On September 28th, we transferred two more embryos. On October 8th (exactly three months after the terrible ultrasound), we received the great news that I was pregnant again.
I was so nervous during that pregnancy. I didn’t buy baby clothes, and I was scared to even think about the nursery. I didn’t start feeling connected to the baby at all until we found out she was a girl, and we gave her the name Violet Aveline. I chose Violet because I believed she was the end of my rainbow after a horrible storm.
At 13 weeks, we went in for an ultrasound. It took my husband and me just seconds to realize that there was no heartbeat once again.

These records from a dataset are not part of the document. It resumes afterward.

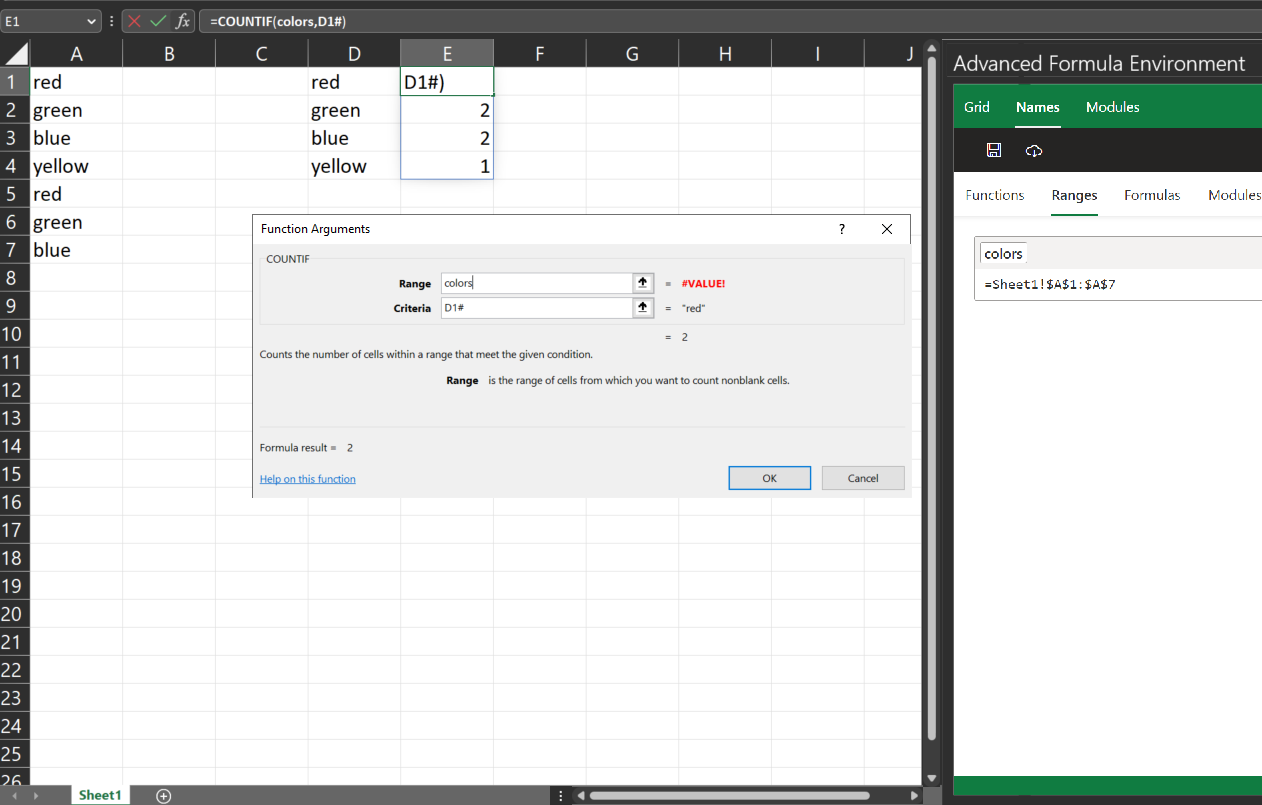
Task: Select the Sheet1 tab
Action: click(x=100, y=794)
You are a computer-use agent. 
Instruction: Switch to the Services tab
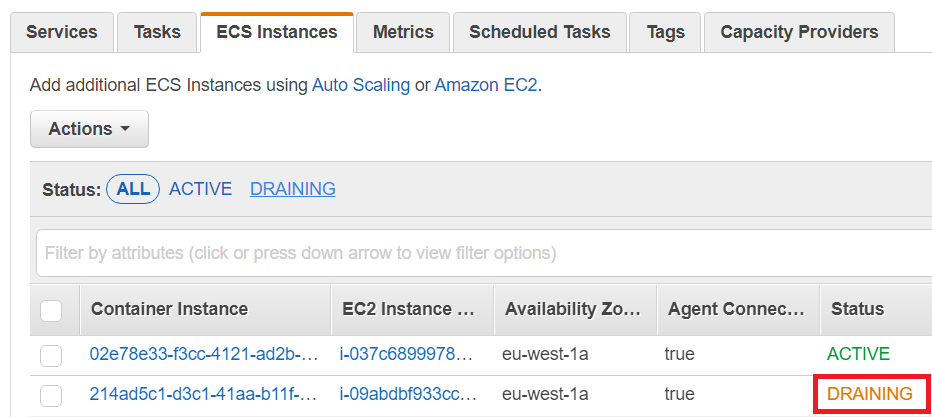pyautogui.click(x=62, y=32)
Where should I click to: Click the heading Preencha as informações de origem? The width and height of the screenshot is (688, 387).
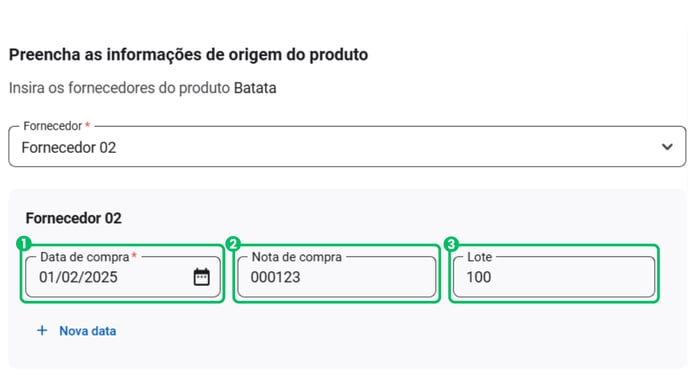[x=188, y=55]
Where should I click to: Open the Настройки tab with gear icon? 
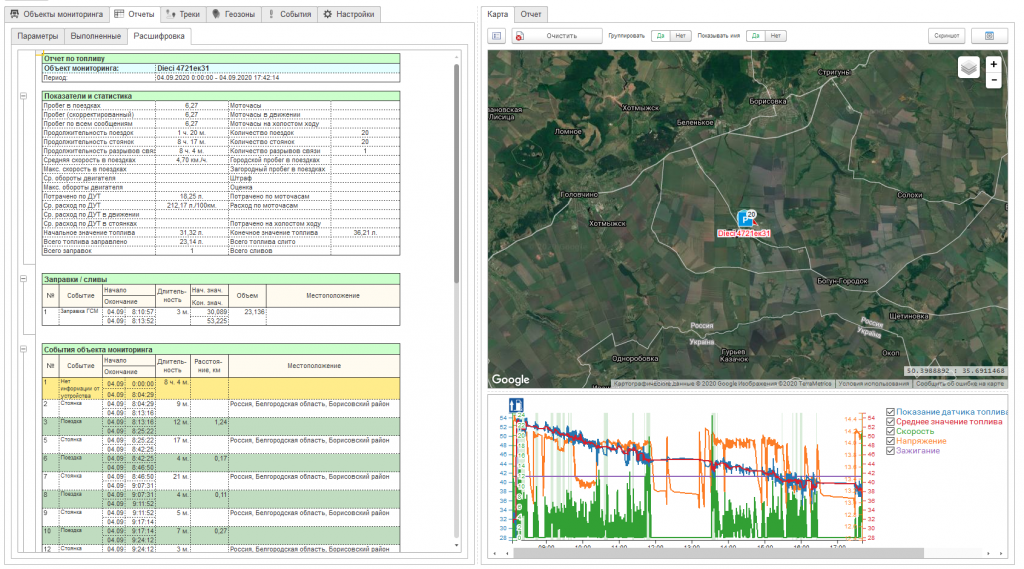(x=348, y=15)
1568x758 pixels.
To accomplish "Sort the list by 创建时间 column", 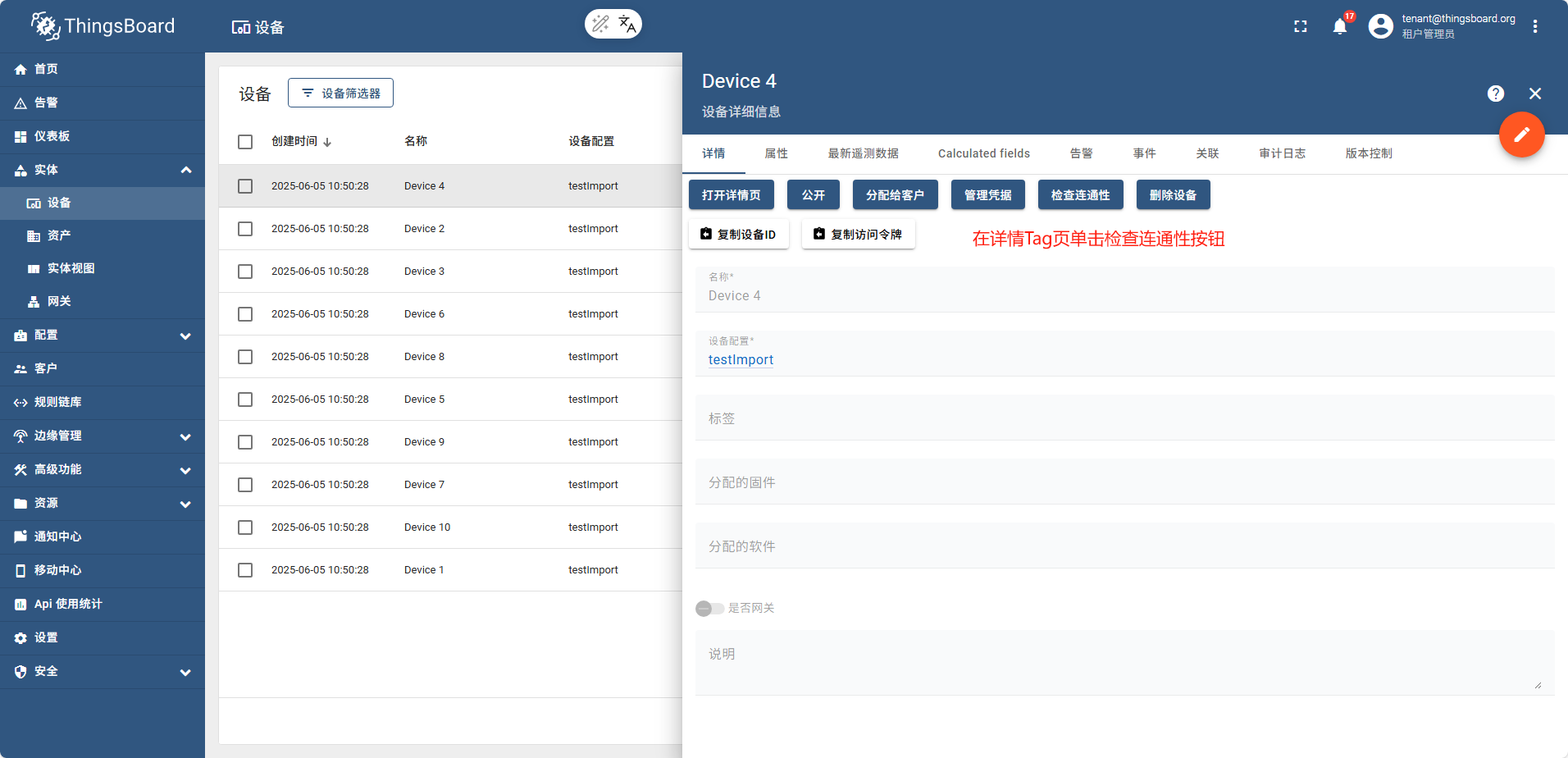I will click(294, 141).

Our sweet Violet was gone.
I cried over and over, “Why is this happening again?! Why me?! This isn’t fair!”
Two weeks before Christmas, I went in for a D&C. I went to sleep with Violet in my belly and woke up empty. Once again, I had to leave the hospital without my baby. I didn’t get to meet her or kiss her. I don’t have pictures.
No happy ending
Christmas was hard. I tried to make it special for my kids, but it wasn’t merry at all. The music made me sad. The movies made me cry. And when strangers said, “Merry Christmas,” I actually felt angry. Grief consumed me again.
And that’s the end of my story. It’s not a happy ending. There was no rainbow after the storm. There is still so much sadness, longing, and grief.
I don’t think a day will ever go by when I won’t think about Annalise, Hudson, and Violet. But most days, I am able to move forward and focus on healing too.
Thank you for letting me share my story. In many ways it is a part of my healing.